TL;DR

Is a photon a "particle" that pops in and out of existence? This paper argues no. By revisiting Bohmian mechanics, the authors demonstrate that Quantum Electrodynamics (QED) can be fully understood using deterministic trajectories for electrons and continuous field evolutions. They show that "photon detection" is actually the movement of material atoms in a detector, effectively removing the need for the "wavefunction collapse" postulate.

Problem & Motivation: The Ghost in the Atom

In standard physics, we are taught that photons are "created" and "annihilated." This language makes it almost impossible to visualize what is actually happening. If you believe in a realist world where things have positions even when not looked at (the Bohmian view), "creating" a particle feels like magic.

The authors tackle two main misconceptions:

1. That Bohmian mechanics can't handle variable particle numbers.
2. That the "particle" nature of light (like partition noise) is an intrinsic property of light itself.

Their insight? Photons are not things; they are states. By treating the electromagnetic field as a high-dimensional coordinate and electrons as particles, we can watch energy slosh back and forth like water between tanks, governed by a single, beautiful, unitary Schrödinger equation.

Methodology: The Mixed Ontology

The authors build a framework where the "Beables" (things that actually exist) are:

• Matter (Fermions): Point particles following $r(t)$ trajectories.
• Light (Bosons): Coefficients $q_{\lambda }(t)$ of electromagnetic modes.

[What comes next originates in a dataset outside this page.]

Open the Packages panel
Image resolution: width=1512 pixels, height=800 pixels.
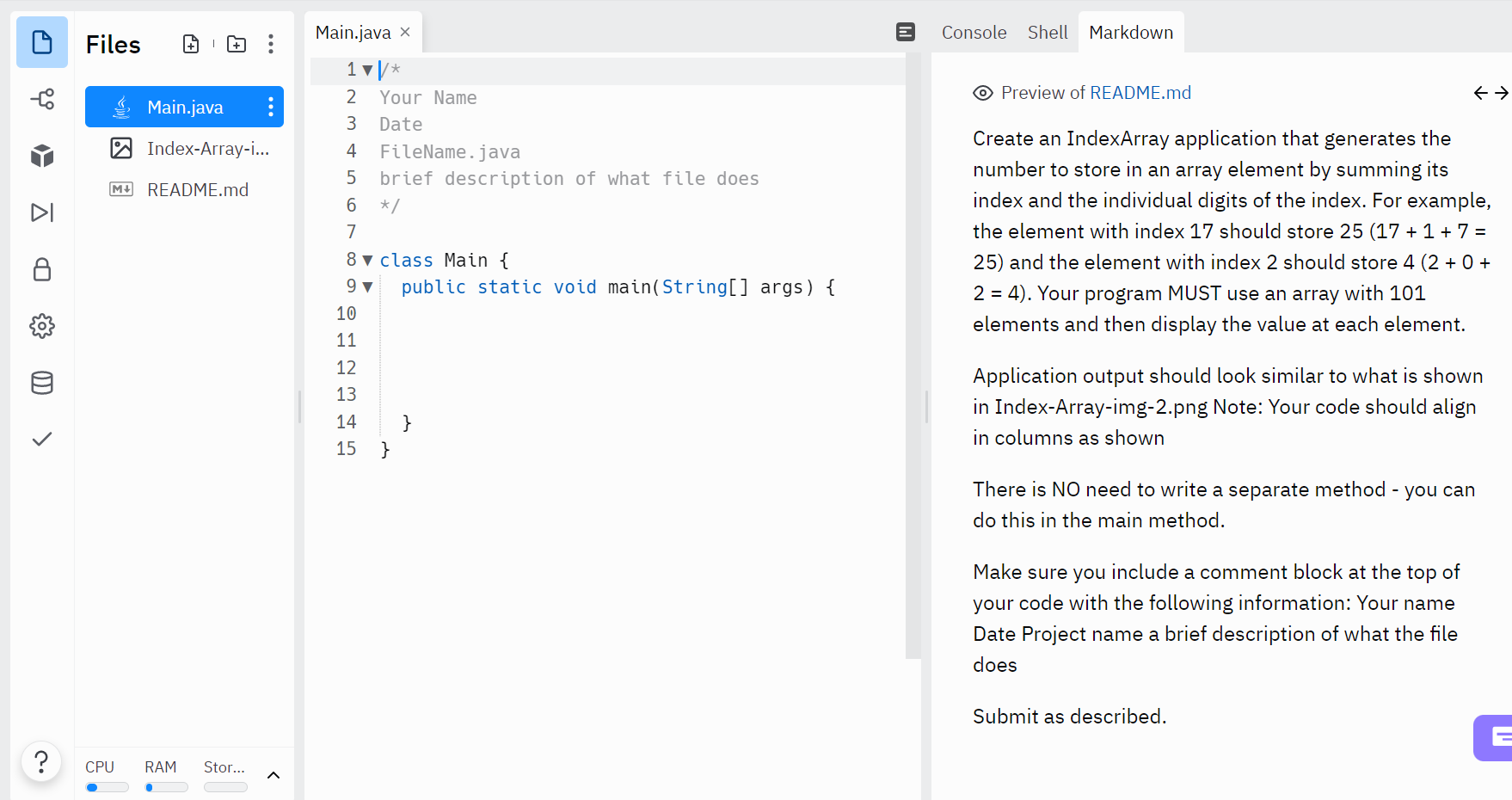tap(41, 156)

They derive a "Bohmianized" version of the light-matter Hamiltonian. Instead of abstract operators in Fock space, they use a configuration space $\{x_1,x_2,q,y,z\}$ where $x$ are electrons, $q$ is the light mode, and $y,z$ are the physical pointers of the measuring devices.

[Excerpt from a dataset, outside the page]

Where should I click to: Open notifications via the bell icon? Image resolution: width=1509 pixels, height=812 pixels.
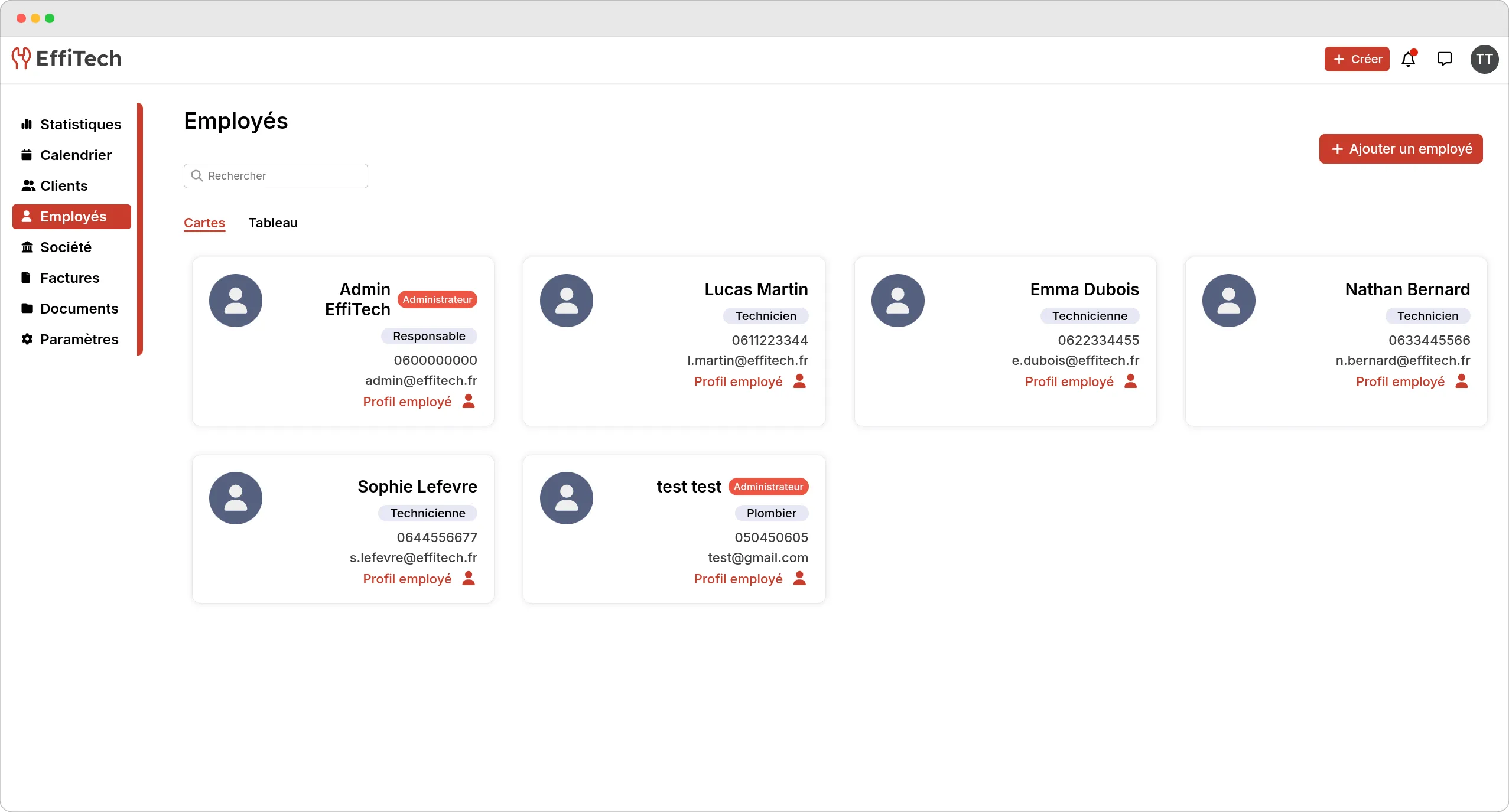pyautogui.click(x=1409, y=58)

Figure 1: (a) Two electrons in a cavity. (b) The energy exchange (Rabi oscillations) between the field and matter.

Experiments: Solving the Partition Noise Paradox

The most striking part of the paper is the simulation of Photon Partition Noise. When a single "photon" hits two detectors, only one clicks. Orthodox QM says the wavefunction collapses.

The authors show that in a Bohmian simulation:

1. Before Measurement: The wavefunction is a smooth superposition. The "photon" energy is shared.
2. During Measurement: The system enters an "enlarged configuration space." Because the pointers ($y$ and $z$) are made of matter, they follow trajectories.
3. The Result: The pointer for Detector A moves, OR the pointer for Detector B moves. They cannot both move because the wave packets in the 5D space become disjoint.

Figure 2: The "Conditional Wavefunction" effectively collapses. Depending on the initial trajectory, the energy is "found" in electron 1 (left) or electron 2 (right).

SOTA Comparison: Why This Matters

Unlike standard QFT which relies on the "Measurement Postulate" (which Bell famously called "unprofessional"), this Bohmian approach is mathematically complete. It recovers the Born Rule ($P=|\psi {|}^2$) as a statistical consequence of initial conditions (Quantum Equilibrium), not as a separate law of nature.

| Feature | Orthodox QED (Copenhagen) | Bohmian QED (This Paper) | | :--- | :--- | :--- | | Ontology | Ambiguous (Wave-Particle Duality) | Clear (Particles + Fields) | | Measurement | Non-unitary "Collapse" | Unitary Branching | | Photons | Ontic Particles | Quantized Field Energy | | Visuals | Probability Clouds | Deterministic Trajectories |

Critical Insight: The "Fermions-Only" Future

The authors conclude with a radical suggestion: we might not even need ontic fields. Inspired by Wheeler-Feynman's "action-at-a-distance," they suggest that the electromagnetic field itself might just be a mathematical shorthand for how one electron's trajectory influences another's.

Takeaway: This work strips the mystery from Quantum Optics. By showing that "photon" behavior is actually just the behavior of material detectors, it paves the way for a more intuitive, pedagogical, and physically grounded understanding of the quantum world.

The authors have released QC-Slim, a software package to simulate these trajectories, proving that Bohmian mechanics is no longer just a philosophical niche—it's a computational tool.